WebSocket Reconnection with Backoff and State Recovery in Production

The live dashboard froze at 14:03. Not a crash. The WebSocket connection showed green in the browser DevTools, but the last trade timestamp was six minutes old. Three engineers stared at the chart until someone hit refresh, and the missing trades flooded in all at once. The server had restarted for a routine deployment. The client had reconnected in under a second, but the new server process had no memory of the connection and no concept of what events the client had already seen. The socket was open. The feed was dead.

This is the most common failure mode in production WebSocket systems, and it is rarely handled well. Most tutorials show you how to open a socket and listen for onmessage. They do not show you how to survive a server restart, a network blip, or a load balancer that drops idle connections after 60 seconds. Reconnecting is not enough. You need to reconnect politely (with backoff), detect silence (with heartbeats), and recover state (with event IDs). This post covers all three, with working code you can drop into a browser or a Node.js client today.

Why instant reconnection is worse than no reconnection

The naive approach looks like this:

const ws = new WebSocket(url);
ws.onclose = () => {
  setTimeout(() => {
    const ws2 = new WebSocket(url); // reconnect immediately
  }, 1000);
};

This code is dangerous for three reasons.

First, it lacks backoff. If the server restarts and needs 10 seconds to accept connections, 1,000 clients will hammer it every second with reconnection attempts.

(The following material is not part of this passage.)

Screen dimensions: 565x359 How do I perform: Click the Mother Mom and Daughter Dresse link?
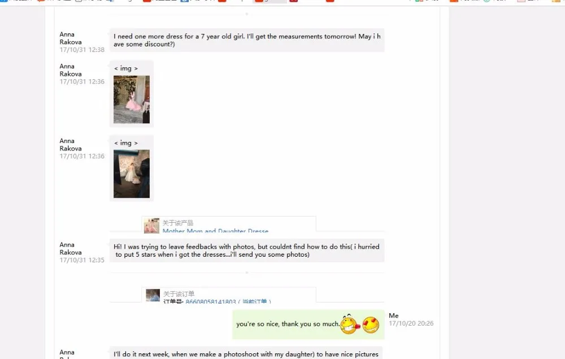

That turns a graceful restart into a denial-of-service event. The server never gets the breathing room to finish startup because it is buried under WebSocket handshake traffic.

Second, it has no maximum delay ceiling. A client with a flaky mobile connection will reconnect every second forever, burning battery and bandwidth.

Third, and most importantly, it throws away state. The new WebSocket instance has no memory of what the old instance received. If the server emitted three events during the 1.2-second gap between onclose and reconnection, those events are gone. The user sees stale data and has no idea anything is wrong.

The fix is a three-layer pattern: transport resilience, heartbeat detection, and state synchronization.

Exponential backoff with full jitter

When a WebSocket closes, the client should wait before reconnecting. The wait time should grow exponentially with each consecutive failure, capped at a maximum, and randomized with jitter to prevent thundering herds.

Full jitter is the safest strategy in practice. For each attempt, you pick a random duration between zero and the exponential cap. This spreads reconnections across the entire interval and eliminates synchronization across clients. It is slightly slower than some alternatives on average, but it is the most friendly to an overloaded server.

Here is the helper:

function reconnectDelay(attempt: number, baseMs = 1000, maxMs = 30000): number {
  const cap = Math.min(maxMs, baseMs * Math.pow(2, attempt));
  return Math.floor(Math.random() * cap);
}

For the first failure, the delay is 0-1000 ms. For the second, 0-2000 ms. By the fifth failure, the cap is 30 seconds. The randomness means 10,000 clients that disconnect at the same time will reconnect over a 30-second window instead of stampeding the server in a single millisecond.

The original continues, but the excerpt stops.